I have published a report on modeling evidential cooperation in large worlds. I originally started working on the report during a CEA Summer Research Fellowship back in 2018 and have now finally found the time to finish it. The report itself is 75 pages long, but the introduction includes a short 4 1/2 page summary with the main takeaways. Since the bulk of the work was done in 2018, it does not cover more recent work such as the ROSE Value.

Abstract

Evidential cooperation in large worlds (ECL) refers to the idea that humans and other agents can benefit by cooperating with similar agents with differing values in causally disconnected parts of a large universe. Cooperating provides agents with evidence that other similar agents are likely to cooperate too, resulting in gains from trade for all. This could be a crucial consideration for altruists.

I develop a game-theoretic model of ECL as an incomplete information bargaining problem. The model incorporates uncertainty about others' value systems and empirical situations, and addresses the problem of selecting a compromise outcome. Using the model, I investigate issues with ECL and outline open technical and philosophical questions.

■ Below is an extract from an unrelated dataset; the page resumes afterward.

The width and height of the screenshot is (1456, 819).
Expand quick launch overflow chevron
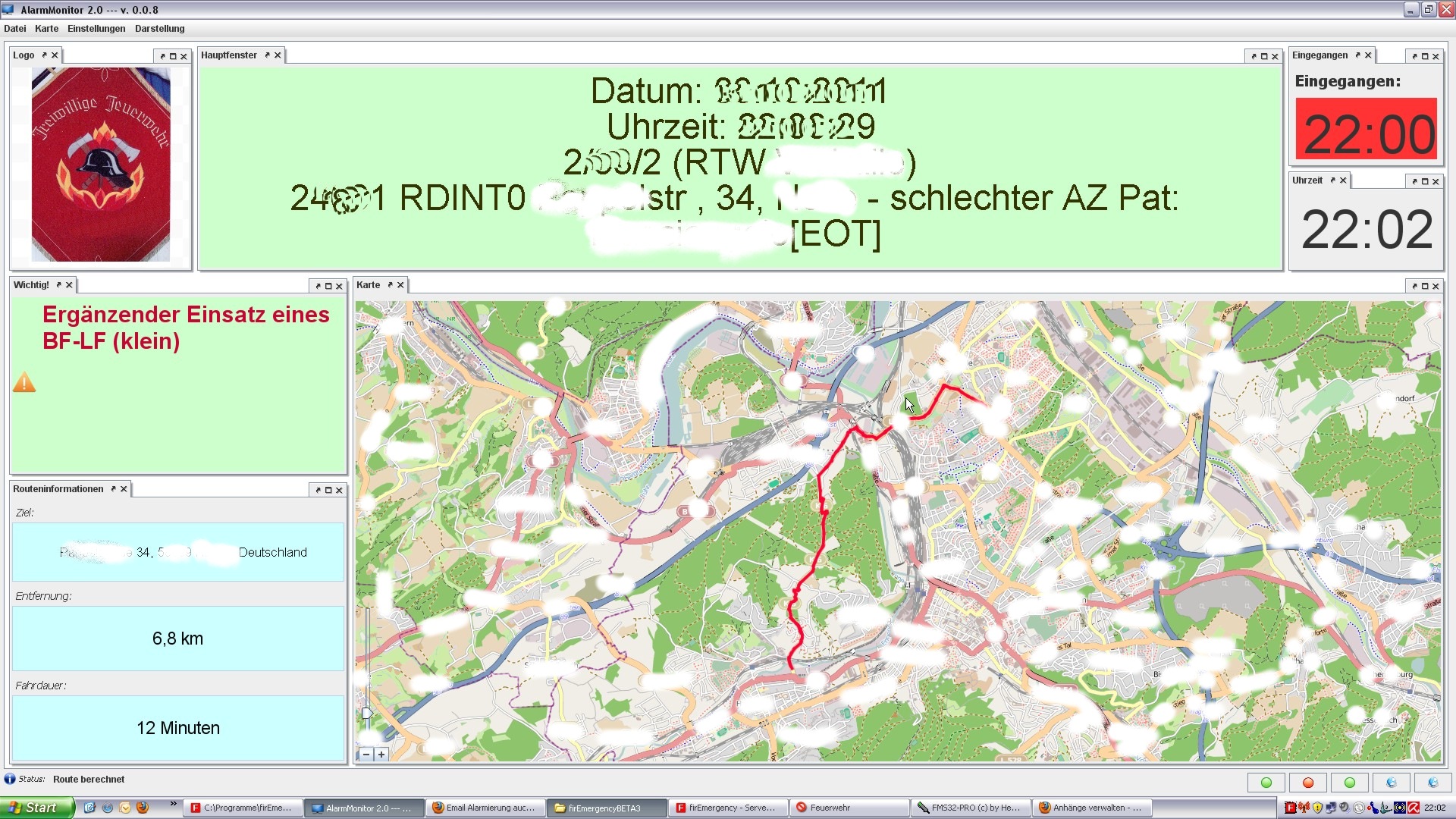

I show that all cooperators must maximize the same weighted sum of utility functions to reach a Pareto optimal outcome. However, I argue against selecting a compromise outcome implicitly by normalizing utility functions. I review bargaining theory and argue that the Nash bargaining solution could be a relevant Schelling point. I introduce dependency equilibria (Spohn 2007), an equilibrium concept suitable for ECL, and generalize a folk theorem showing that the Nash bargaining solution is a dependency equilibrium. I discuss gains from trade given uncertain beliefs about other agents and analyze how these gains decrease in several toy examples as the belief in another agent decreases.

Finally, I discuss open issues in my model. First, the Nash bargaining solution is sometimes not coalitionally stable, meaning that a subset of cooperators can unilaterally improve payoffs by deviating from the compromise. I investigate conditions under which stable payoff vectors exist. Second, I discuss how to model agents' default actions without ECL.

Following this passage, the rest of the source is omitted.